**Problem to work on**
Please return, word for word, the line containing "Open help via the question mark icon" and each line after it through the end of the data below, and nothing else.

**Information supplied**

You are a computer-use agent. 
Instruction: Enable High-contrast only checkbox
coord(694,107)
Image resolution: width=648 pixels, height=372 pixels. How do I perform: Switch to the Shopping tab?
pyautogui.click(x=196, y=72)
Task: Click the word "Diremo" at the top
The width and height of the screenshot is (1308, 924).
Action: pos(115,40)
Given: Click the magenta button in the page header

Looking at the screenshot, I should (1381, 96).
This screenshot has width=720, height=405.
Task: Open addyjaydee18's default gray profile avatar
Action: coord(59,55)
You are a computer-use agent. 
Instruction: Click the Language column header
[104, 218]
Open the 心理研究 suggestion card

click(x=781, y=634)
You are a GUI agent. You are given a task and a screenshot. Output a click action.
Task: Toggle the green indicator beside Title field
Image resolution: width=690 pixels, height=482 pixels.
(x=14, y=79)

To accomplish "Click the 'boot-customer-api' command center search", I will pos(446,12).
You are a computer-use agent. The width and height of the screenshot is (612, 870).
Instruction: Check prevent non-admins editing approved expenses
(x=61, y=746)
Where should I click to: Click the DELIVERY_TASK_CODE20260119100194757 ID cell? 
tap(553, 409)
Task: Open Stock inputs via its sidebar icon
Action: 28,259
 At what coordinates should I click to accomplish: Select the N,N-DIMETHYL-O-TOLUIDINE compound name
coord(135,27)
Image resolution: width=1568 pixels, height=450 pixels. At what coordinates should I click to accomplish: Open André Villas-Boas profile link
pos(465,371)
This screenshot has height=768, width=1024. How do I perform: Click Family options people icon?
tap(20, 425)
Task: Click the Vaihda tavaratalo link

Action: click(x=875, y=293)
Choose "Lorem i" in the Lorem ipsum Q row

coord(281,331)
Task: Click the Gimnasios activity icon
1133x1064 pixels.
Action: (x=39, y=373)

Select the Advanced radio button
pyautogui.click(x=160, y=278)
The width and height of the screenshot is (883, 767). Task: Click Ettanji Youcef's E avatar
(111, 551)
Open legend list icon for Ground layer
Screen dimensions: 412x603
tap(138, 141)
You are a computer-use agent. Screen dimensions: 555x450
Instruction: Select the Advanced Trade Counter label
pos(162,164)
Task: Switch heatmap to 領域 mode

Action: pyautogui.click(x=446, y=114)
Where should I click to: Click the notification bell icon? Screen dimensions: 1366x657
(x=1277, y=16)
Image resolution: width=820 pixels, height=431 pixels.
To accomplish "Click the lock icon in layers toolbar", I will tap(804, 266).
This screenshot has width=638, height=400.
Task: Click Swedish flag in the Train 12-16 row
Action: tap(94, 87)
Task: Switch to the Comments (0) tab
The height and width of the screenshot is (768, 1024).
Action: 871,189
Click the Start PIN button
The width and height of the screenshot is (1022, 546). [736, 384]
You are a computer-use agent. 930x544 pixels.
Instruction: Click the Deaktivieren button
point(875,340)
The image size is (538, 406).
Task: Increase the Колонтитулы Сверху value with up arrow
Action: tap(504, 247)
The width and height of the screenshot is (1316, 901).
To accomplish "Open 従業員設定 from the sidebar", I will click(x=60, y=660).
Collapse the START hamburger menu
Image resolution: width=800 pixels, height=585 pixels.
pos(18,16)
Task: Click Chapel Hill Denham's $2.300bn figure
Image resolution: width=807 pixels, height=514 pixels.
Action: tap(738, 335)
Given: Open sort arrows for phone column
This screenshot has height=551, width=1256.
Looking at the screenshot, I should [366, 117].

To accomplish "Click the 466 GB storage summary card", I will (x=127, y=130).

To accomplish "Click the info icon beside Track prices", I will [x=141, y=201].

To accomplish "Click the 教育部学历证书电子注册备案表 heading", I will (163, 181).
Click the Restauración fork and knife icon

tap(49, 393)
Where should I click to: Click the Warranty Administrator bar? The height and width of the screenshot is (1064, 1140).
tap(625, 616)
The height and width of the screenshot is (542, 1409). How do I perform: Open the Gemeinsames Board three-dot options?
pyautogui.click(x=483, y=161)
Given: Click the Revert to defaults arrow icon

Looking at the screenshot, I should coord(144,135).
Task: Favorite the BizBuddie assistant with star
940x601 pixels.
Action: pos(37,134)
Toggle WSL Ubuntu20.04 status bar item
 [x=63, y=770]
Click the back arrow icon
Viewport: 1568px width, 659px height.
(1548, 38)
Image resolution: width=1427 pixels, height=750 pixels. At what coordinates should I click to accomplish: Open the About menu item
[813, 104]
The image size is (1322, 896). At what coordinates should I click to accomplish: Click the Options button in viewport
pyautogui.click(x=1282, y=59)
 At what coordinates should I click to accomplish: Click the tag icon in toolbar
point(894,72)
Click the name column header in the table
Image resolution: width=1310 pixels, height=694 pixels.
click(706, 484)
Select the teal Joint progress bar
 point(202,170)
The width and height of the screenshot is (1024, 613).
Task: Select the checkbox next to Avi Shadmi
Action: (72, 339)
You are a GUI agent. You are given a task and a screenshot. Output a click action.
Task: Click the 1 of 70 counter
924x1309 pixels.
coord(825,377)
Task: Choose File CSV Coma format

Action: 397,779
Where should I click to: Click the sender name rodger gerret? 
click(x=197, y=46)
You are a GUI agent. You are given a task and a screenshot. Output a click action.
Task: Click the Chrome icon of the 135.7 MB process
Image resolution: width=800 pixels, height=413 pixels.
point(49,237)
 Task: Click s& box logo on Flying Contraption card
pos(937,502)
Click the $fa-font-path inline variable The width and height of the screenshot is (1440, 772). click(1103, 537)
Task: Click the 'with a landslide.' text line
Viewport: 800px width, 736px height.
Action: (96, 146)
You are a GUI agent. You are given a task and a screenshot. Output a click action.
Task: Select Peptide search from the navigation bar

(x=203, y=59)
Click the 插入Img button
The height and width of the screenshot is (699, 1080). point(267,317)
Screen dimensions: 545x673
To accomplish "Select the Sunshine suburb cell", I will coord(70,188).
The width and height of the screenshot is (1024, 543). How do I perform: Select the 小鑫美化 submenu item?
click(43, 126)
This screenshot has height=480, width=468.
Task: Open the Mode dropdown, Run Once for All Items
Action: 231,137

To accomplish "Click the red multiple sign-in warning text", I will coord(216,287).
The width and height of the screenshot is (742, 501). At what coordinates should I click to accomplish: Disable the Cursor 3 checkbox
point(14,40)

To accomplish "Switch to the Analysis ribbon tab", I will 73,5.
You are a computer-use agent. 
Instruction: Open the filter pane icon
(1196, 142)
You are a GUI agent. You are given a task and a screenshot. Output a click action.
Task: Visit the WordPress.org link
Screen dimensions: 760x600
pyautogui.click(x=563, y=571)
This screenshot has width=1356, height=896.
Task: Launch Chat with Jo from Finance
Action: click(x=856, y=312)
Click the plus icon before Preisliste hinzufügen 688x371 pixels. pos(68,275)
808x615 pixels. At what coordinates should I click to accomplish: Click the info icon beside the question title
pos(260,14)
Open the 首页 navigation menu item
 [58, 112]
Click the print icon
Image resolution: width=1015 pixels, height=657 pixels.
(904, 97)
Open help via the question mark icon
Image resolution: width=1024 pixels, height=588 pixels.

**Solution for this task**
Open help via the question mark icon
Image resolution: width=1024 pixels, height=588 pixels.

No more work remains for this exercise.